Kofi Oppong: Cultivating a future of resilient entrepreneurs

The meaning of ‘resilience’ according to Google is:

  1. The capacity to recover quickly from difficulties; toughness.
  2. The ability of a substance or object to spring back into shape; elasticity.

If you’re a seasoned business owner you know the amount of blood, sweat and tears that have gone into your business. And you know how remaining resilient through each business hurdle is key to securing the future of your livelihood.

Kofi Oppong is an expert in resilience, having started out at the age of 17 on the street, and after going against family expectations, he is now the brilliant mind behind Urban MBA. This was the catalyst to the legacy he is creating and the inspiration to the lives he is transforming. 

Urban MBA focuses on young adults who are not in education, employment, or training, who need to be reached by alternative teaching methods. Imparting the valuable skill sets of goal setting, confidence building, and presentation skills using technology to teach as well as to bring these advancements to the end-users too.

Kofi has seen first-hand how employees of the age of 35 – 40 are becoming redundant and notes that 40% of jobs as we know them now will in future be taken over by artificial intelligence. That is why it is so tremendously important to him that the youth are taught the foundations of business skills and the confidence to tackle the rocky road that is entrepreneurship.

One of the storms to navigate and understand is that of business cycles. Kofi explains it very simply to his students – businesses run on a three, a five and a seven-year cycle. If companies make it to year three, they either pivot their offering entirely, or they shut down. Those three years are key to set the foundation to the next stretch. During this time, it is important to learn from mistakes and to listen to the market.

Year five is where companies start breaking even – few make a profit, but most are just making it monthly. But by now they’re in tune with their target market and have sound marketing strategies to back them. By year seven, if companies get there, they should have it made. At this stage profits are coming in, loyal followers have been built and the company has now become an integral part of their stakeholder’s lives.

Of course, there is the other side of the business coin… those companies who are the right thing at the right time. For instance, Zoom has been downloaded 2.13 million times as of March 2020 – thanks Coronavirus Lockdown! The ‘handmaiden’ in the fairy-tale – that got snatched up by the handsome prince and lived happily ever after with a few millions to boot. These businesses leapfrog the business cycle referred to earlier.

Kofi has identified that any particular industry is dominated by three big players and are driven by changes in technology.
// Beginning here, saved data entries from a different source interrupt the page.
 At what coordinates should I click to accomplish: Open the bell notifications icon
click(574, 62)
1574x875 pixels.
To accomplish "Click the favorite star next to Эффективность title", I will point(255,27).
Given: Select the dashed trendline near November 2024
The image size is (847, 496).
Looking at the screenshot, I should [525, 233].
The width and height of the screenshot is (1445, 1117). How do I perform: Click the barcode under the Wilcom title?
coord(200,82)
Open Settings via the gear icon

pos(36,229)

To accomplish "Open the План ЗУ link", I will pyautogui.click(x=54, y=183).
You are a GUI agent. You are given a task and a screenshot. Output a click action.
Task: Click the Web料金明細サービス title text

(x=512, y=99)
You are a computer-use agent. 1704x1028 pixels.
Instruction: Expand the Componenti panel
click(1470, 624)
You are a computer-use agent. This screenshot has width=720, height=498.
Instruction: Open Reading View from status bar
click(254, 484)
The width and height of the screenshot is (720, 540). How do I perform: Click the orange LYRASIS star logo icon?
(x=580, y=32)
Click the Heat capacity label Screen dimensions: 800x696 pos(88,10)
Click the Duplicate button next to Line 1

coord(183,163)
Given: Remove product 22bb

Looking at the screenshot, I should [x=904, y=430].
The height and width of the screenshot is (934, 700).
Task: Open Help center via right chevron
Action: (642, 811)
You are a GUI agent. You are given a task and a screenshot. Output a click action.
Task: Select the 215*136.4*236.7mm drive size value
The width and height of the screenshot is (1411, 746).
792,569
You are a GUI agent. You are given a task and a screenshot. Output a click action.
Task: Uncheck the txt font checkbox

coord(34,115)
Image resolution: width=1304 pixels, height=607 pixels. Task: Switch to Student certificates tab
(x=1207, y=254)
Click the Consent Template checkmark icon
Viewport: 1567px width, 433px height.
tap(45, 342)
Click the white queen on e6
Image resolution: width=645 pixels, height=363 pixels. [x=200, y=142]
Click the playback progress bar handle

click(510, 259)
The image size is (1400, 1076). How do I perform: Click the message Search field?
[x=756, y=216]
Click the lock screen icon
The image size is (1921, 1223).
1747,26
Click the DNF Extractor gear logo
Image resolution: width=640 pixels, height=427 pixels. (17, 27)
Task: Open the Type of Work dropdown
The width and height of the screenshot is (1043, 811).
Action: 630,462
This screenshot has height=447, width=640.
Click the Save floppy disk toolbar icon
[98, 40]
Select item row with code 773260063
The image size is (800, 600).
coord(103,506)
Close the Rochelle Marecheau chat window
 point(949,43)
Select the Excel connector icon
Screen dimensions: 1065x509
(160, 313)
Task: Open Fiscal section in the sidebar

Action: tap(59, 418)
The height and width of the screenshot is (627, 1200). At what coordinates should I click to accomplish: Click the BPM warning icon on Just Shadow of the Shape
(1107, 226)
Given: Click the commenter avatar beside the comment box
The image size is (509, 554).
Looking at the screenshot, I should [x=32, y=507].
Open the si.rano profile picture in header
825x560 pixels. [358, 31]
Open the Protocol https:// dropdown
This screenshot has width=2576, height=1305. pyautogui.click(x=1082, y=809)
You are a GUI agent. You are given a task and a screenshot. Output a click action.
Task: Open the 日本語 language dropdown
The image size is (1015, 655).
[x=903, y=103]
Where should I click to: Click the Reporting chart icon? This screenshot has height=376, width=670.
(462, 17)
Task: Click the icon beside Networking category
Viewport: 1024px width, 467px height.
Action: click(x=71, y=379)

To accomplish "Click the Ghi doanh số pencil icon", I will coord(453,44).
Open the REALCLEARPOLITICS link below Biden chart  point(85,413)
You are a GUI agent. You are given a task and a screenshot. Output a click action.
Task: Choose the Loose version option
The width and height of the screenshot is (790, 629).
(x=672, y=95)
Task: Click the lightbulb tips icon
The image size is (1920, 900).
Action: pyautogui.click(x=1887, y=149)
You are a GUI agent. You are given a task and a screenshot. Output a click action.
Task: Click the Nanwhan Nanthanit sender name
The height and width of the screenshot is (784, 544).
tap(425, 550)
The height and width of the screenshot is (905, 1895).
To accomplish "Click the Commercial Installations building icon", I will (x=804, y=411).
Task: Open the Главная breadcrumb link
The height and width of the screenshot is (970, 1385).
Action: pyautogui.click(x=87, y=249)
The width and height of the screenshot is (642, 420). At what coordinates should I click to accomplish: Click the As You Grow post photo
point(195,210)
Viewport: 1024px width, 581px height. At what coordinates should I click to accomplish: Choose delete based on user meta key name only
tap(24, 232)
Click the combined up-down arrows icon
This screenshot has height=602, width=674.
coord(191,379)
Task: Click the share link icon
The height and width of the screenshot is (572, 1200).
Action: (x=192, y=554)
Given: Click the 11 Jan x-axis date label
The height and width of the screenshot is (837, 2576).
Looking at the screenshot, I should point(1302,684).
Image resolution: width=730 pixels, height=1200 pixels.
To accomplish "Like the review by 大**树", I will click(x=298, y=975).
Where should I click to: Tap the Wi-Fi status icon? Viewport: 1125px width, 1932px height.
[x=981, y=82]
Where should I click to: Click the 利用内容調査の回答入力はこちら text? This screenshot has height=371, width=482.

There comes a time where new-comers hit the scene and before long those ‘newbies’ are absorbed by the ‘big boy’ brands and so the cycle continues.

Being privy to these cycles and being able to identify these trends is what Kofi is so focused on teaching the youth he deals with at Urban MBA. It’s about developing enterprise skill sets to equip the marginalized and youths to be resilient in times of personal turmoil as well as during the journey of building a business.